Most models of primordial black holes propose that they formed during the first few milliseconds of the Universe. Depending on the model their hypothetical sizes range from tiny ones the mass of a small mountain, to large ones dozens of times more massive than the Sun. There has been a great deal of effort to observe primordial black holes, but so far there has been no signs of them. For this reason, primordial black holes have not been a popular solution to the dark matter problem. There would have to be lots of primordial black holes out there to account for dark matter, and their presence would be seen by things like the gravitational lensing of starlight.
The recent detection of gravitational waves, however, has rekindled interest in dark matter black holes. The LIGO observation saw the merger of two black holes roughly 30 solar masses in size. This is curious, because we’d expect stellar collapse black holes to have less mass than that, and intermediate mass black holes found in star clusters typically have more mass than that. It’s hard to imagine how the LIGO black holes could have formed from either stars or mergers, but they do fall within the upper range of primordial black hole models. They also fall within the mass range that’s hardest to rule out as a dark matter candidate.
A recent paper in the Astrophysical Journal Letters argues that black holes like the ones seen by LIGO could account for dark matter. To support this idea, Alexander Kashlinsky looked at fluctuations in the cosmic infrared background. Unlike the cosmic microwave background, which is the thermal remnant of the big bang, the cosmic infrared background is caused by a wide range of processes that produce infrared light, such as heated gas within galaxies. Fluctuations in this background can tell us about the structure of its sources. Kashlinsky compared infrared fluctuations with the distribution of known sources such as galaxies, and found some of the fluctuations couldn’t be accounted for by known sources. The scale of these fluctuations agrees with a dark matter distribution of LIGO-mass black holes. So it’s possible that black holes could explain dark matter after all.

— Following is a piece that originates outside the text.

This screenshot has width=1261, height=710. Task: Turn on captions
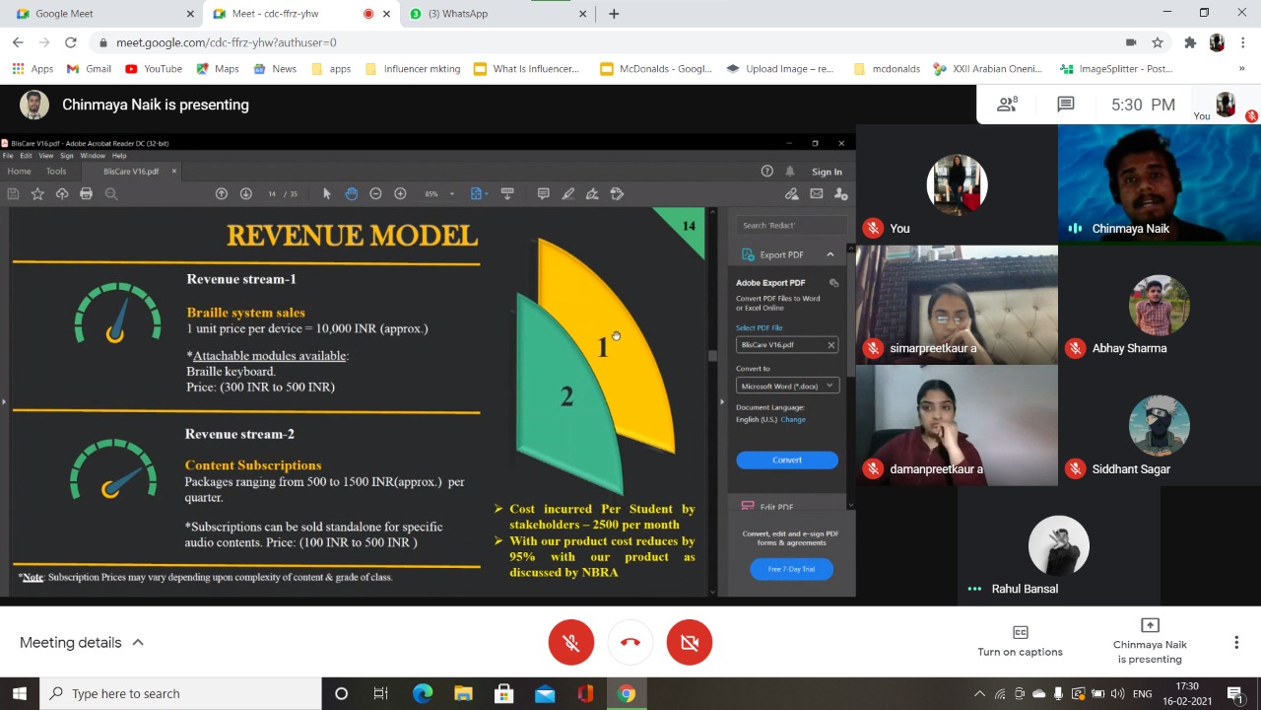(1020, 641)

There are reasons to be cautious however. In addition to black holes, there are other models that could explain the fluctuations of the infrared background. There’s also the fact that while LIGO has found black holes on the order of 30 solar masses, we don’t know if such black holes are common or rare. However further observations of the infrared background and the gravitational waves from black hole mergers can answer these questions. If LIGO-mass black holes turn out to be quite common, then the great mystery of dark matter could be solved by primordial black holes after all.
Paper: A. Kashlinsky. LIGO gravitational wave detection, primordial black holes and the near-IR cosmic infrared background anisotropies. The Astrophysical Journal Letters, Volume 823, Number 2 (2016) arXiv:1605.04023 [astro-ph.CO]

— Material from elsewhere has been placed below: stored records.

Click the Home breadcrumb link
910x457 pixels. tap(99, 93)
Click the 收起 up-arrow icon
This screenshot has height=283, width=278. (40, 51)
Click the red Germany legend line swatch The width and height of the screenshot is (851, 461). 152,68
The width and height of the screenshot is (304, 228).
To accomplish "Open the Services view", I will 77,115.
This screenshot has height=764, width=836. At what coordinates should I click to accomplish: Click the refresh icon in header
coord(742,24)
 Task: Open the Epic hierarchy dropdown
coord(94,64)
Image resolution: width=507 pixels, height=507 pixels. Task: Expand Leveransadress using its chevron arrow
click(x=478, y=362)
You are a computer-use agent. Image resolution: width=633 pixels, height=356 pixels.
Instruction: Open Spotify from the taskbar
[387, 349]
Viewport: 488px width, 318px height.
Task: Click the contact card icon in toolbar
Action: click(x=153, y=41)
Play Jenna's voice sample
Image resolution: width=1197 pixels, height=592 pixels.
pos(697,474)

I would think there are many ways to test this idea, beyond what’s in the cited Kashlinsky paper.
For example, how consistent is the distribution of PBHs (per Kashlinsky) with the many MACHO searches (e.g. OGLE)? As Kashlinsky notes, PBHs would interact with their environments; in the inter-cluster and inter-galactic medium (IGM), how would that interaction affect the relative abundances of the primordial isotopes? Interactions between PBHs and IGM in the jets and lobes of extended radio sources would also likely leave observable footprints, in both the x-ray and IR; sorta a local version of what Kashlinsky says produced a component of the CIB, at very high redshift.

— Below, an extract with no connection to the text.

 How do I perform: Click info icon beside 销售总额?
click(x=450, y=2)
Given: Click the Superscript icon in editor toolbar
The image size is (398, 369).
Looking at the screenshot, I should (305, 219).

I wonder if any of the peer reviewers asked Kashlinsky about these tests (the document is “in press”, so apparently has already undergone peer review, and found to be OK)?
Wouldn’t Primordial Black Holes at the low end of the proposed mass range have evaporated by now? I know a stellar mass singularity can last until now and well beyond, and supermassive ones will be around to watch the heat death of the rest of the universe. But wouldn’t one with the mass of a mountain have ceased to exist after ~13.8 billion years due to Hawking radiation? (Which is why, even if the LHC produced a quantum-scale singularity during a collision event, it would not be the world eating threat that uninformed doomsayers love to rant about. It would evaporate far too quickly to grow larger.) And what part of the predicted mass range do most of them fall into?
Is there any evidence that the gravitational influence of dark matter has gotten measurably weaker since the time when these would have formed? Or would the smaller ones have been more likely to have merged into larger ones by now? Does the evaporation of Primordial Black Holes possibly in some way account for any or all of the Dark Energy? While I get that Hawking Radiation is theorized to be caused by virtual particle pairs, and the ‘radiated’ particle is just as likely to pop back out of existence and into the local vacuum energy field, wouldn’t that still be a net energy increase? With enough of an increase in energy being dumped into Spacetime in this fashion, could it not cause expansion?
Sorry, I know that’s a lot of questions. But your excellent post spurred my imagination.